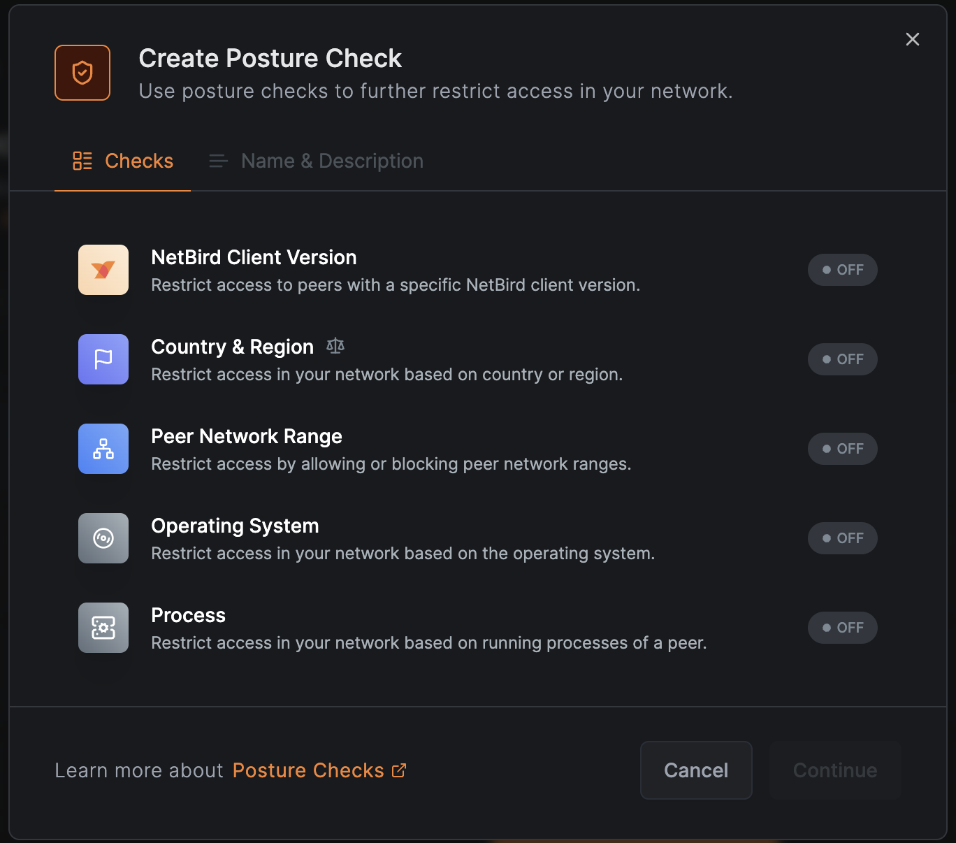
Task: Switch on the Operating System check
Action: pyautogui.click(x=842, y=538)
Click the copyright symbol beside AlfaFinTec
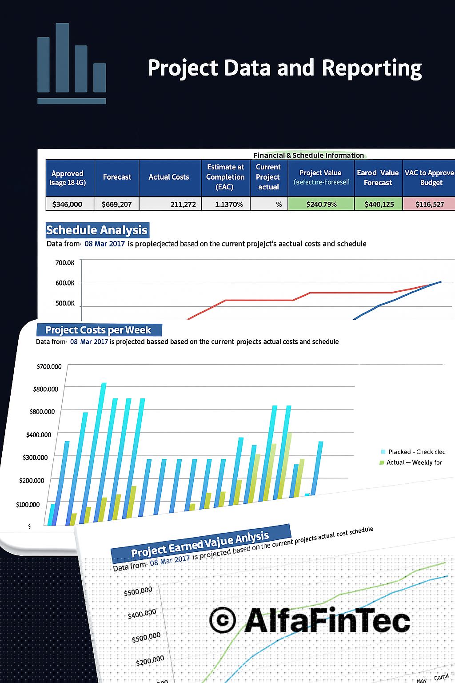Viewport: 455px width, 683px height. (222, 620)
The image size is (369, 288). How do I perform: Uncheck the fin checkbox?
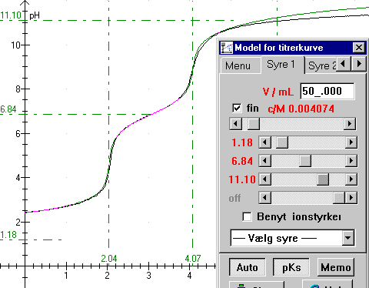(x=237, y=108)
* * *
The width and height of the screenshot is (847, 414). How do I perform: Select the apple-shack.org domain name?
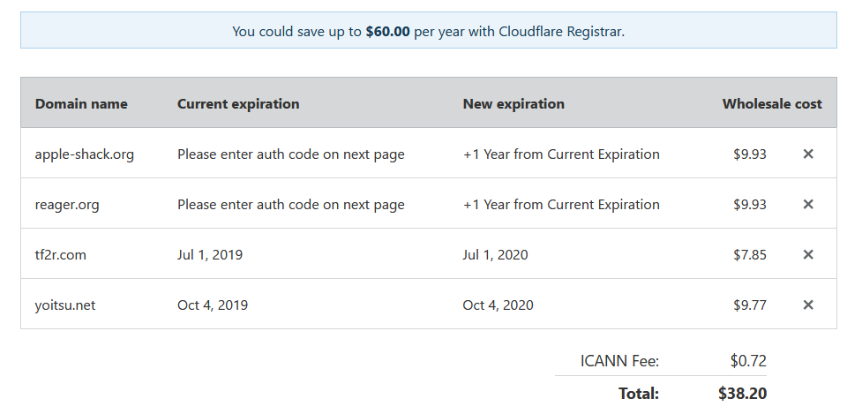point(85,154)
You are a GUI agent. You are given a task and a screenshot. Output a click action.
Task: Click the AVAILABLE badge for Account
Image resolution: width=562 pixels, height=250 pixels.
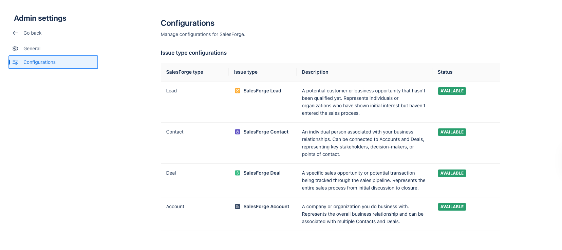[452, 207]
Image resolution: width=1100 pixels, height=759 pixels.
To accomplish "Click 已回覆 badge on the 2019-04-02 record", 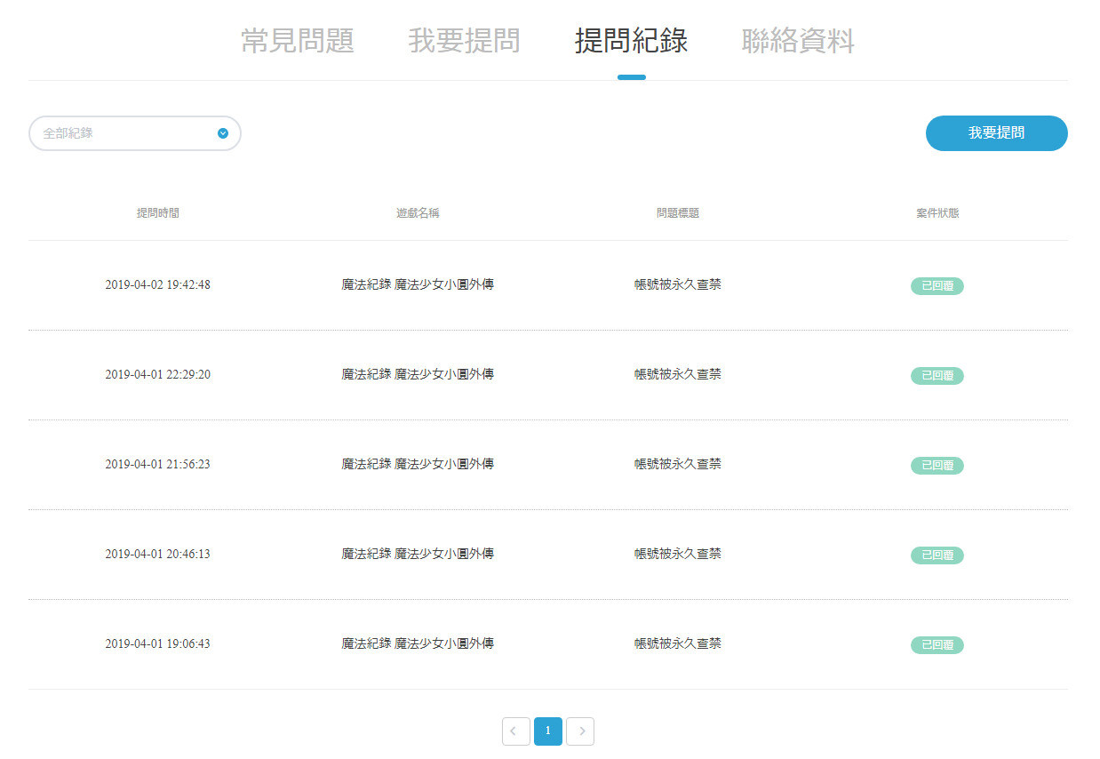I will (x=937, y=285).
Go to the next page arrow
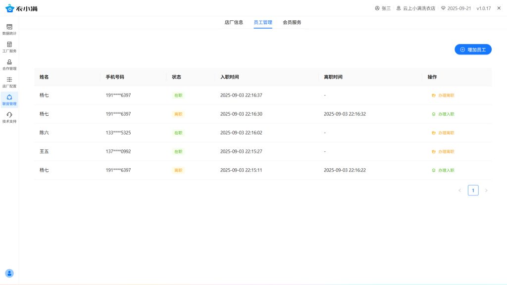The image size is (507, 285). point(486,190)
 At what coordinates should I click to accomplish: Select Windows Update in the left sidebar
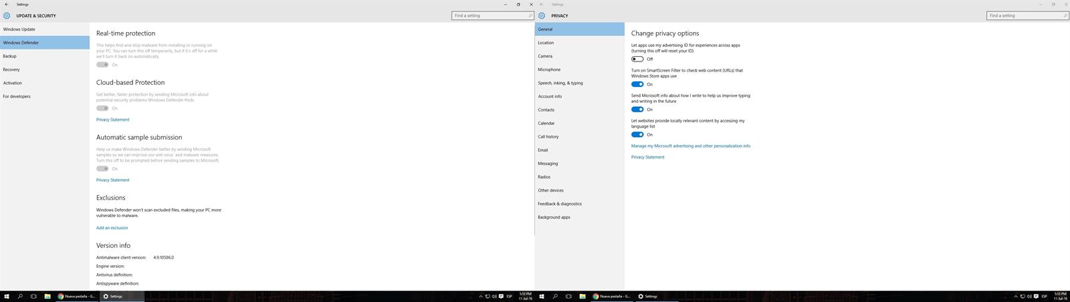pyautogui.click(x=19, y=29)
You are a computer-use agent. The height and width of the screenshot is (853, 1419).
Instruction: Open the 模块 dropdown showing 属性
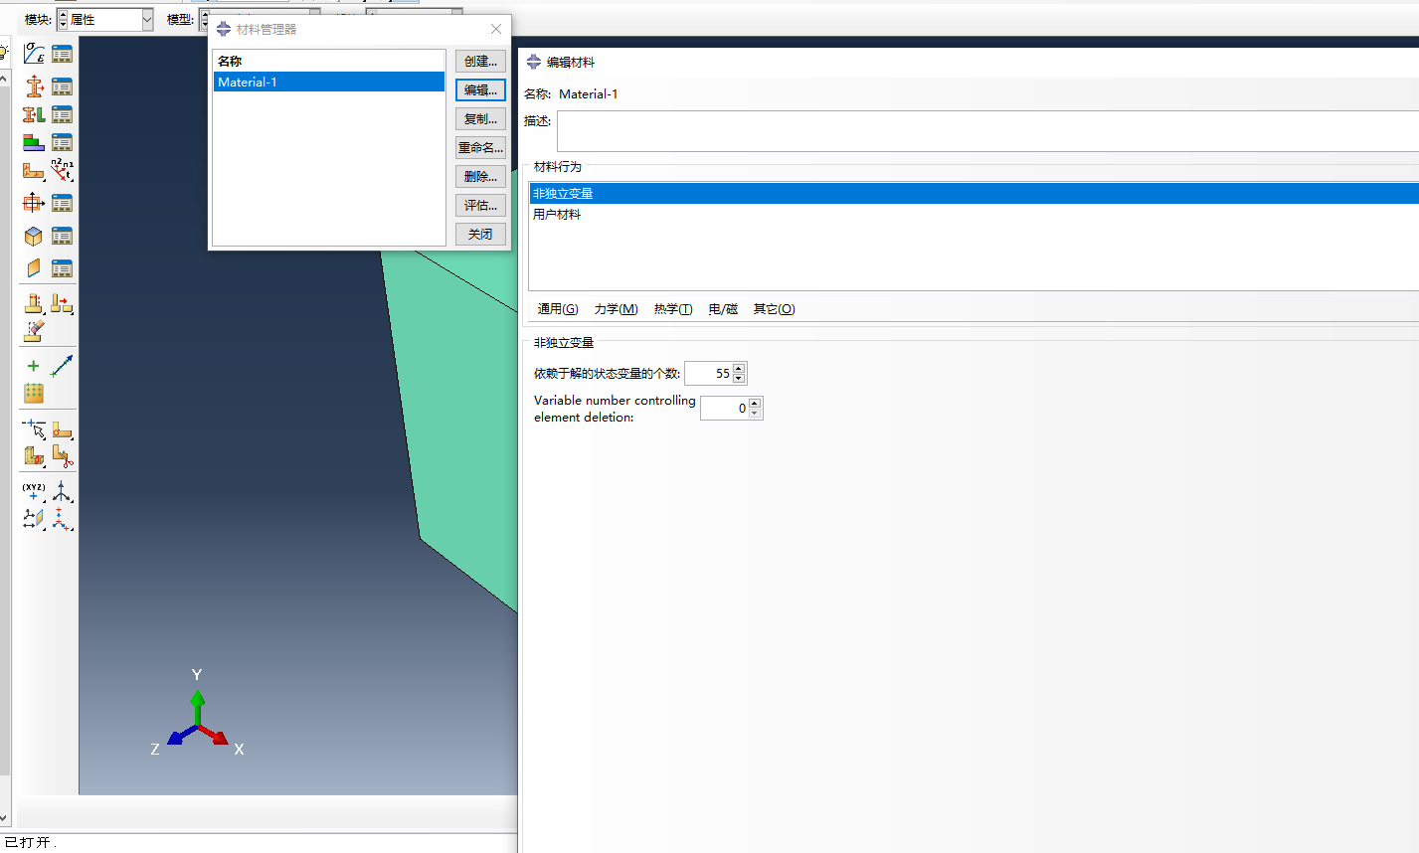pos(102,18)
* * *
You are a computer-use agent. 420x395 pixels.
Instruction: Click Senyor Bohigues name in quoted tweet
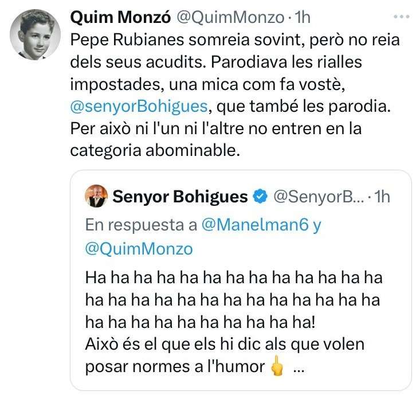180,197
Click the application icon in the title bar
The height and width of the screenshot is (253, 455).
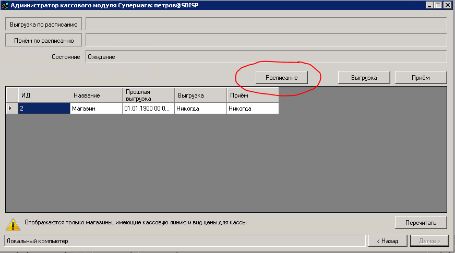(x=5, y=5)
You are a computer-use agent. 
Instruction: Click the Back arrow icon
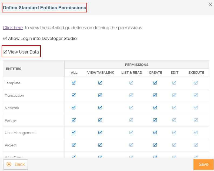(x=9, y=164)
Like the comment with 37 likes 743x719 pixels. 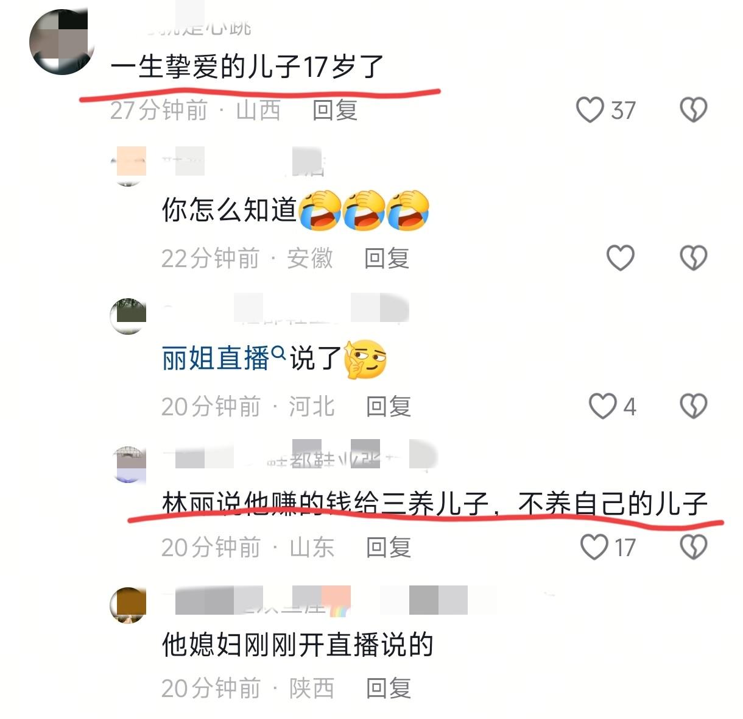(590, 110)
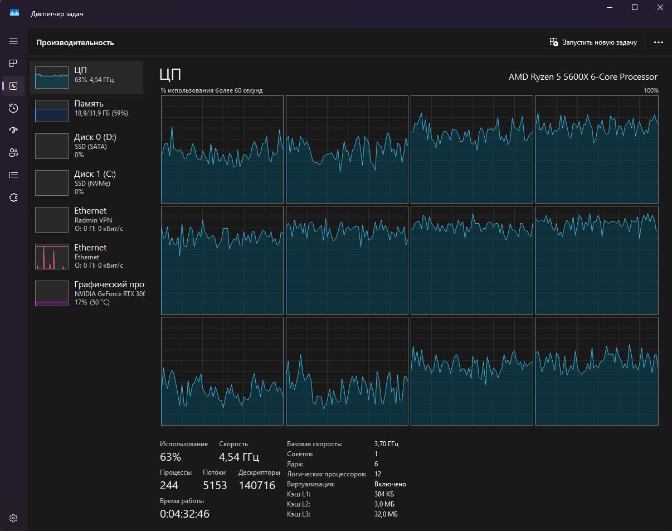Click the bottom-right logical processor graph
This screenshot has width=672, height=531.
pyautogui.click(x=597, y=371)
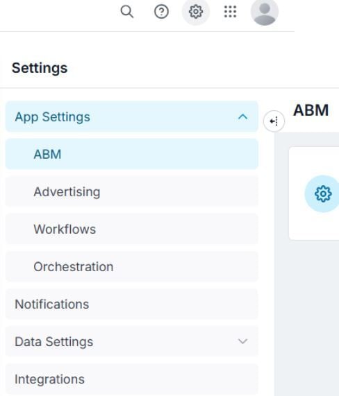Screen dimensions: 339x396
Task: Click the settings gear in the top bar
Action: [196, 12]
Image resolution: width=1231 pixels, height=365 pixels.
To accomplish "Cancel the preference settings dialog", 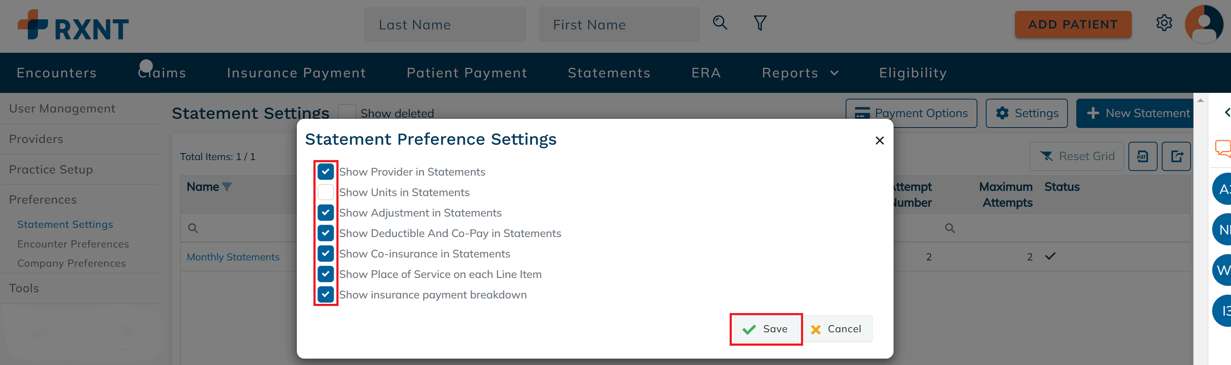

● **What the task asks**
In the entries above, find the line that contains "Image resolution: width=1231" and the line that contains "the preference settings". Reproduce exactly those two lines and every line between them, but not the pictures.

● **Answer below**
Image resolution: width=1231 pixels, height=365 pixels.
To accomplish "Cancel the preference settings dialog", 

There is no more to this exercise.